Now setup the efi and cryptosystem (I use ext4, but it’s not required). Note at this time luks will require a password. Use a simple one and change it later. Also note that most encrypted boot documents advise filling the encrypted partition with random numbers. I don’t do this because the additional security afforded is small compared with the advantage of converting the raw image to a smaller qcow2 one.

losetup -P -f disk.img          # assuming here it uses loop0
l=($(losetup -l|grep disk.img)) # verify with losetup -l
mkfs.vfat ${l}p1
blkid ${l}p1       # remember the EFI partition UUID
cryptsetup --type luks1 luksFormat ${l}p2 # choose temp password
blkid ${l}p2       # remember this as <UUID> you'll need it later 
cryptsetup luksOpen ${l}p2 cr_root
mkfs.ext4 /dev/mapper/cr_root
mount /dev/mapper/cr_root /mnt
tar -C /mnt -xpf <vm root tar file>
for m in run sys proc dev; do mount --bind /$m /mnt/$m; done
chroot /mnt

Create or modify /etc/fstab to have root as /dev/disk/cr_root and the EFI partition by label under /boot/efi. Now set up grub for encrypted boot2

echo "GRUB_ENABLE_CRYPTODISK=y" >> /etc/default/grub
mount /boot/efi
grub-install --removable --target=x86_64-efi
grub-mkconfig -o /boot/grub/grub.cfg

For Debian, you’ll need to add an /etc/crypttab entry for the encrypted disk:

cr_root UUID=<uuid> luks none

And then re-create the initial ramdisk. For dracut systems, you’ll have to modify /etc/default/grub so the GRUB_CMDLINE_LINUX has a rd.luks.uuid=<UUID> entry. If this is a selinux based distribution, you may also have to trigger a relabel.

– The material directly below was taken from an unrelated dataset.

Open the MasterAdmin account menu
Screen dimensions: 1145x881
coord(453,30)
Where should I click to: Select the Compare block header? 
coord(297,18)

Now would also be a good time to make sure you have a root password you know or to install /root/.ssh/authorized_keys. You should unmount all the binds and /mnt and try EFI booting the image. You’ll still have to type the password a couple of times, but once the image boots you’re operating inside the encrypted envelope. All that remains is to create a fast boot high entropy low iteration password and replace the existing one with it and set the initial ramdisk to use it. This example assumes your image is mounted as SCSI disk sda, but it may be a virtual disk or some other device.

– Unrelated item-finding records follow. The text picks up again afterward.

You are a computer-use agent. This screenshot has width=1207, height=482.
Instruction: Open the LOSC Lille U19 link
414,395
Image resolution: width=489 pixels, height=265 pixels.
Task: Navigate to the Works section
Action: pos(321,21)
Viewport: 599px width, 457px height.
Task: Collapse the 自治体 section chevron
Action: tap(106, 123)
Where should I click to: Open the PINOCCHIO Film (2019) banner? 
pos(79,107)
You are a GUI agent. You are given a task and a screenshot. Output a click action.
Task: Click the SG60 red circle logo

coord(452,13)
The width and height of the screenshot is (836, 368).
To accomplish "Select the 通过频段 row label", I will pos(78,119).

dd if=/dev/urandom bs=1 count=33|base64 -w 0 > /etc/cryptsetup-keys.d/luks-<UUID>.key
chmod 600 /etc/cryptsetup-keys.d/luks-<UUID>.key
cryptsetup --key-slot 1 luksAddKey /dev/sda2 # permanent recovery key
cryptsetup --key-slot 0 luksRemoveKey /dev/sda2 # remove temporary
cryptsetup --key-slot 0 --iter-time 1 luksAddKey /dev/sda2 /etc/cryptsetup-keys.d/luks-<UUID>.key

Note the “-w 0” is necessary to prevent the password from having a trailing newline which will make it difficult to use. For mkinitramfs systems, you’ll now need to modify the /etc/crypttab entry

cr_root UUID=<UUID> /etc/cryptsetup-keys.d/luks-<UUID>.key luks

For dracut you need the key install hook in /etc/dracut.conf.d as described above and for Debian you need the keyfile pattern:

echo "KEYFILE_PATTERN=\"/etc/cryptsetup-keys.d/*\"" >>/etc/cryptsetup-initramfs/conf-hook

You now rebuild the initial ramdisk and you should now be able to boot the cryptosystem using either the high entropy password or your rescue one and it should only prompt in grub and shouldn’t prompt again. This image file is now ready to be used for confidential computing.